燃え上がる女性記者たち(2024年2月21日『琉球新報』-「金口木舌」)

 子どもが幼いころ、仕事で帰りが遅くなることに罪悪感を覚えた。夕ご飯をあげる、お風呂に入れる、寝かし付ける。逆算すると午後6時には帰りたい。でも帰れない。夫が協力的でも、連日となるとお互いストレスがたまる

▼同じ思いを抱いているのではないか。ドキュメンタリー映画「燃え上がる女性記者たち」に出てくるインドの女性記者たちだ。取材現場を駆け回り、家に帰ると「一日中仕事ばかり」と夫に小言を言われる

カースト制の最下層に属する彼女たちが仕事をするのは並大抵のことではない。スマホを武器にインド社会の因習に挑む。テーマは身近なトイレの問題から政治まで多岐にわたる

▼「(メディアには)人権を守る力がある。それを人々の役に立てるべきだと思う」。逆境に向き合う記者ミーラの決意が伝わる

▼男性も女性もとらわれがちな「こうあるべきだ」という社会通念と彼女たちは闘っている。日本はどうだろう。女性の生き方と報道の在り方、双方について考えさせられる。2月29日まで、シアタードーナツで上映中。

 

解説
インドで被差別カーストの女性たちが立ちあげた新聞社「カバル・ラハリヤ」を追ったドキュメンタリー。

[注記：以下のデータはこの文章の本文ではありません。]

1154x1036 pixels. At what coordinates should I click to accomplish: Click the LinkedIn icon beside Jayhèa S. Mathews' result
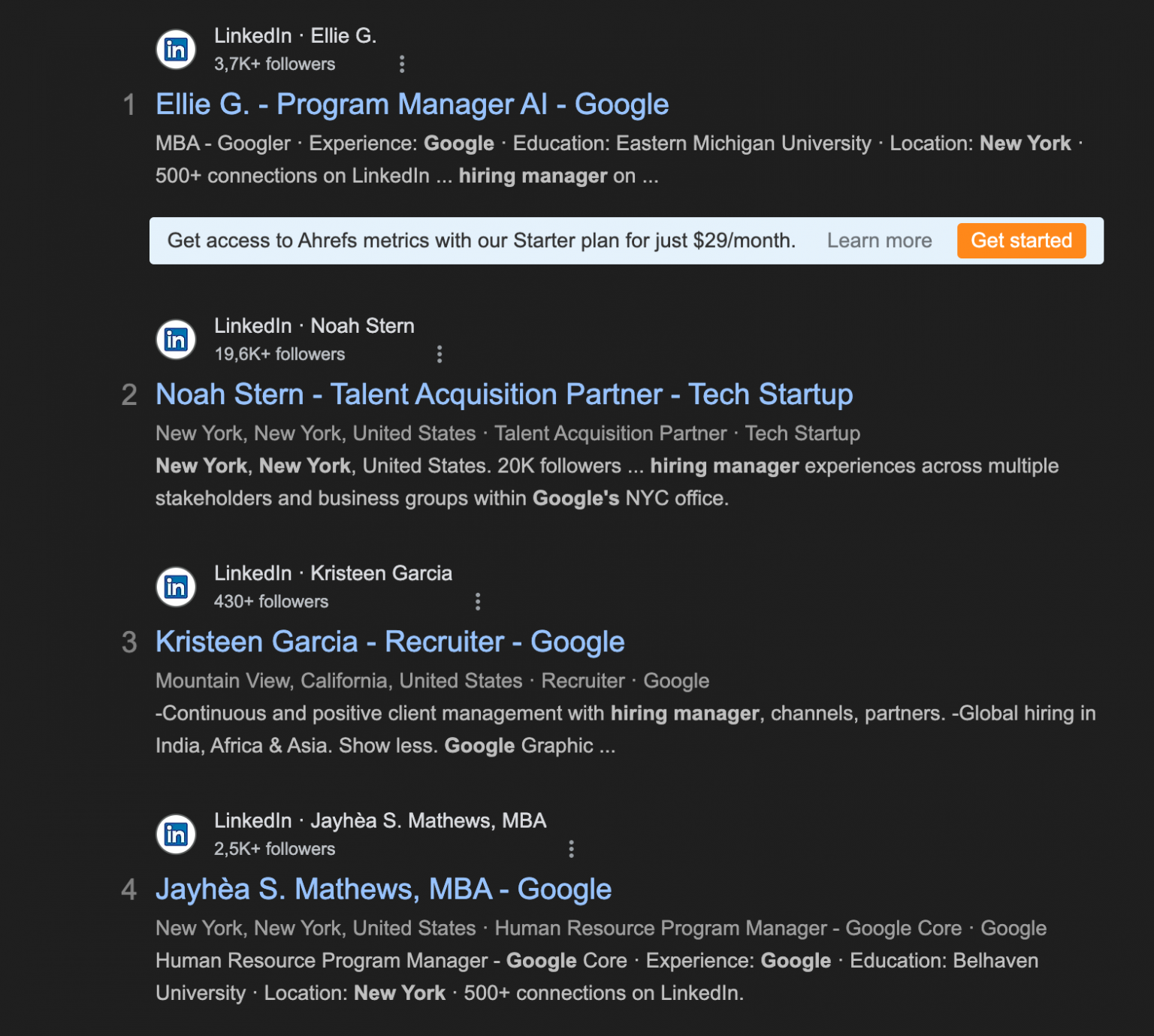point(175,834)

インド北部のウッタル・プラデーシュ州で、カースト外の「不可触民」として差別を受けるダリトの女性たちによって設立された新聞社カバル・ラハリヤ(「ニュースの波」の意)は、紙媒体からSNSYouTubeでの発信を中心とするデジタルメディアとして新たな挑戦を開始する。ペンをスマートフォンに持ちかえた女性記者たちは、貧困や階層、ジェンダーという多重の差別や偏見にさらされ、夫や家族からの抵抗に遭いながらも、粘り強く取材して独自のニュースを伝え続ける。彼女たちが起こした波は、やがて大きなうねりとなって広がっていく。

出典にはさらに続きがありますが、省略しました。